CloudFormation and Terraform are great tools in their own right, but this experience did leave me wondering whether there might be a better way to approach this problem.
Recently, I had the opportunity to work with Pulumi, an open-source, Turing-complete infrastructure-as-code framework. I first learned about Pulumi from this Hacker News post. Instead of using a datafile like a JSON or YAML file with optional DSL extensions, you use a real language, like TypeScript or Python or Golang, and import Pulumi and any third-party SDKs in order to describe your infrastructure stack. This source code then gets flushed to the remote Pulumi server, which orchestrates resource management on your behalf through HTTP. I was both skeptical of and intrigued by Pulumi, and some points stuck out.
The first thing I noticed was how many dependencies Pulumi had underneath. Many libraries of the software development kit, such as `@pulumi/aws`, just call Terraform underneath the hood using a bridge layer, so I thought the tool would only be as useful as the tools it depended on. This hasn’t turned out to be a significant issue since the open-source nature of the tool means that you can effectively add your own support for features that don’t exist. This contrasts with AWS CloudFormation, which is proprietary and actually takes a few months to catch up with new AWS features.

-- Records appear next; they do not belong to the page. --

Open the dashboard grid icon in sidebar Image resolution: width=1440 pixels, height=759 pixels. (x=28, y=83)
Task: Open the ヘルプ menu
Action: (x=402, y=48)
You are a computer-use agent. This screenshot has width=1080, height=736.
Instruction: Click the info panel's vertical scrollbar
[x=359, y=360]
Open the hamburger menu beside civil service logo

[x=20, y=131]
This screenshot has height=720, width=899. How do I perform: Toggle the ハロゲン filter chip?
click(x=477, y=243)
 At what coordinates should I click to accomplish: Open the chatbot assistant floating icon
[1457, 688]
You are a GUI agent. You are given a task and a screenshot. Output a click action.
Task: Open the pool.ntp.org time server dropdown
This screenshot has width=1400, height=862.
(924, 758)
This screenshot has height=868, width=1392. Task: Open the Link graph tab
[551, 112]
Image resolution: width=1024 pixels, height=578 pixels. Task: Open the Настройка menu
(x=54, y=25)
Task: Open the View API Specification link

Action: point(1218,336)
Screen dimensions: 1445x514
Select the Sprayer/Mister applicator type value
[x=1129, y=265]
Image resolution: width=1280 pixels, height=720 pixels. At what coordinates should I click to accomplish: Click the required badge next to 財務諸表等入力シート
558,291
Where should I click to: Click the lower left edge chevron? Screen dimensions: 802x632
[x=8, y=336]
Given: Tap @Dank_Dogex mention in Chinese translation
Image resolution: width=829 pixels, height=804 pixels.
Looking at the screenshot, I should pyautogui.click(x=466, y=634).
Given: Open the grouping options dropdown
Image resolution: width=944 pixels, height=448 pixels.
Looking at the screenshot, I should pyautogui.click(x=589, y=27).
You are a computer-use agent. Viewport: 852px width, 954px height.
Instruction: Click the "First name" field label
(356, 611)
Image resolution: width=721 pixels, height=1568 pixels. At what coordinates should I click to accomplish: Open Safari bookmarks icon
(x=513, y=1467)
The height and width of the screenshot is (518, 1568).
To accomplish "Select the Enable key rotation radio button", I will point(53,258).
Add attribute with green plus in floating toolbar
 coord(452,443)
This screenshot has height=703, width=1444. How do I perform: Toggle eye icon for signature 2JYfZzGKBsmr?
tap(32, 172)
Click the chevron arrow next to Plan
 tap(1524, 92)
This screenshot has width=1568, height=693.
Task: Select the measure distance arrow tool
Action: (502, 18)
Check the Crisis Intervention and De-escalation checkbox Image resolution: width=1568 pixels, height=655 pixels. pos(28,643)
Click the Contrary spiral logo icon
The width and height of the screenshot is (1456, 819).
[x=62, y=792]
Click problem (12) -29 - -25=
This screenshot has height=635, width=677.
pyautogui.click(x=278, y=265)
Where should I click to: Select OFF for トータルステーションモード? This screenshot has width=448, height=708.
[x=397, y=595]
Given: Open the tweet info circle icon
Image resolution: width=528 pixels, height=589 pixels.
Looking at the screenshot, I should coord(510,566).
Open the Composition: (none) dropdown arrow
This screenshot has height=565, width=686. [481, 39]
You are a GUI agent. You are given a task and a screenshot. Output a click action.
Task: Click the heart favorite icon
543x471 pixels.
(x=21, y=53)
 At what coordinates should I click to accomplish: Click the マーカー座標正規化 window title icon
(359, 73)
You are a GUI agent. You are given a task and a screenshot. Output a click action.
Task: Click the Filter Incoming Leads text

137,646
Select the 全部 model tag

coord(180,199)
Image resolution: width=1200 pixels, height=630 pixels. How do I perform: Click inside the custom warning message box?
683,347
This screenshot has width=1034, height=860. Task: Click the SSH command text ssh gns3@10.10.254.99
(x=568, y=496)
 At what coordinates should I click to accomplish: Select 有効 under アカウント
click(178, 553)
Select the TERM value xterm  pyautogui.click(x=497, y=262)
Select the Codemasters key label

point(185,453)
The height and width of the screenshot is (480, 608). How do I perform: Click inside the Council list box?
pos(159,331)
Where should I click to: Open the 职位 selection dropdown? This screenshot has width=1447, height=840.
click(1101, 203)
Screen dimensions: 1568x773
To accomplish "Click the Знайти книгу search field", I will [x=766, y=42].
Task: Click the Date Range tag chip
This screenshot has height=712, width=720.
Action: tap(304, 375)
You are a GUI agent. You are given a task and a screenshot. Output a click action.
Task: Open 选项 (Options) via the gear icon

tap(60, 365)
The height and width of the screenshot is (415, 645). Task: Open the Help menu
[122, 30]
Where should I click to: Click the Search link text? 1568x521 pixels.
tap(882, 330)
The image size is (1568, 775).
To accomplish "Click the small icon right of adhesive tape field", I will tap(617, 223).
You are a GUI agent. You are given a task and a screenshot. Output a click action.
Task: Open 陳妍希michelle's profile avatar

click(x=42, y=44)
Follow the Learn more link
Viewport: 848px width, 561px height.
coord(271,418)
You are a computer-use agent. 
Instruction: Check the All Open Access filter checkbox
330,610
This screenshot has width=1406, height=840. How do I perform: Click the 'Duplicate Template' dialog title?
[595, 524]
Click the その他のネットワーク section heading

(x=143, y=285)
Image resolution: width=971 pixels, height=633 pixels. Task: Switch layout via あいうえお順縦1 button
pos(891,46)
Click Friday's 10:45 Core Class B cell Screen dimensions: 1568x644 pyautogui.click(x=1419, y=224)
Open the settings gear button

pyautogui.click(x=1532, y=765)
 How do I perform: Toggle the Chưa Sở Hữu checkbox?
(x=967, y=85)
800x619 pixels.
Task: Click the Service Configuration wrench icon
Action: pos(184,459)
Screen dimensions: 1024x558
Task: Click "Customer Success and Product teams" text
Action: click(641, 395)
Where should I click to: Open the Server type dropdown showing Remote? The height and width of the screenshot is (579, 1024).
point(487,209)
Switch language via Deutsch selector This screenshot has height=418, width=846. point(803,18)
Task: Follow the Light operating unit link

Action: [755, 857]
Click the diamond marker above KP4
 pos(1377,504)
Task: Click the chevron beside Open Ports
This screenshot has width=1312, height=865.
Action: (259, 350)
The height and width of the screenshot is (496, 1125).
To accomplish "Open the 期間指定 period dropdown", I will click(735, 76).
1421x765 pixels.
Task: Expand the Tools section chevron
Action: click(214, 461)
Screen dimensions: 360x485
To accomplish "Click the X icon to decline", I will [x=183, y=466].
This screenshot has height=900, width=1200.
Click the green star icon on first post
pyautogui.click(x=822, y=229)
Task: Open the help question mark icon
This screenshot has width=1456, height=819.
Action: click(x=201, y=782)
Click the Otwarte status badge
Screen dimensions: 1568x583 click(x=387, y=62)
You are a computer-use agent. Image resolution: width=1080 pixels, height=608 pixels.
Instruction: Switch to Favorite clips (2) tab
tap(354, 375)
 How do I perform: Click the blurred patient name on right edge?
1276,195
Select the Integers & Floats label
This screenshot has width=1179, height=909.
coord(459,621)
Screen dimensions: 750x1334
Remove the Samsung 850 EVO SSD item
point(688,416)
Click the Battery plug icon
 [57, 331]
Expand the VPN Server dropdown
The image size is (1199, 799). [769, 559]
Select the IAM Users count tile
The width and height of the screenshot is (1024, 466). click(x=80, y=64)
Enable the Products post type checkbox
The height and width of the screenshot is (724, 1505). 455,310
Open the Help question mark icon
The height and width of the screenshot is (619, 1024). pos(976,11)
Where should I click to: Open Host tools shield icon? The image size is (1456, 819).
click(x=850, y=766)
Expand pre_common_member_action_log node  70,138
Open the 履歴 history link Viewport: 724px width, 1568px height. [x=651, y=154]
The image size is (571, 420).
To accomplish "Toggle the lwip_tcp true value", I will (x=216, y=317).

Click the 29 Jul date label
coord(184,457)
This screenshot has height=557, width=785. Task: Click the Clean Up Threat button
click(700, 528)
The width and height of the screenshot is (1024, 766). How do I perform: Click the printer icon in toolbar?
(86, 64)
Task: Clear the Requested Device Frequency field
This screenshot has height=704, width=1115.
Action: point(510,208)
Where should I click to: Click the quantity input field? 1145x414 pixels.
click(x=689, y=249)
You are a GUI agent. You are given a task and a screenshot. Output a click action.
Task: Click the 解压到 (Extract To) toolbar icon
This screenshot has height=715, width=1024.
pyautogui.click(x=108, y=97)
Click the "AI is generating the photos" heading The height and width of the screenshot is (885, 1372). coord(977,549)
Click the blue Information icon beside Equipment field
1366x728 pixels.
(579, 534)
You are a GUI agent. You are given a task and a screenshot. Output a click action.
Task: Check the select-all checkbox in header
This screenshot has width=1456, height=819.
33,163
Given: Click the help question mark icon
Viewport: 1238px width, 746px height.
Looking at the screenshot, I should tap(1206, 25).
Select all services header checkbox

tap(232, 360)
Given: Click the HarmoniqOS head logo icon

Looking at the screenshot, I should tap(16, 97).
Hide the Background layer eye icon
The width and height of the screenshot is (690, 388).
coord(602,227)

The second thing that raised my eyebrows at Pulumi was its pricing. AWS CloudFormation is free, as indicated on its pricing page. So is Terraform, for up to five users. Pulumi is free for one project stack and one user, and then rapidly increases in cost for any meaningful org-based workflow. I’m still a little taken aback from sticker shock, but I think for larger engineering organizations, this cost is quite trivial when compared to, say, hiring another DevOps engineer. Pulumi also offers professional services in converting from Terraform to Pulumi, if that might help.
Lastly, I wondered what customer support looked like for Pulumi, since at least for AWS CloudFormation, it comes integrated with AWS customer support. As an AWS platform, I had figured CloudFormation had first dibs on learning what new products AWS was shipping. When I was working with Pulumi, this wasn’t a huge issue. No matter how spotty the official documentation might be, between Google, Stack Overflow, community Slack, and GitHub Issues, support for a general Pulumi question should be published and searchable.
I think Pulumi’s architecture addresses the issues I had mentioned before way better than CloudFormation possibly can. With a programming language, you can code yourself higher-order primitives to address most problems. For instance, secrets management in Pulumi comes out of the box, and can also leverage any given provider’s secrets management service (Hashicorp Vault, AWS KMS, etc). Pulumi also describes different patterns in stack construction, from monolithic to micro-stacks; it even supports guides for best practices such as Pulumi Crosswalk, which may lend itself well to creating template and reference architectures for solution architects.
I probably would have more to say about Pulumi once I’ve used it for a while, but suffice it to say that it’s a promising new technology that I’ll be keeping an eye on.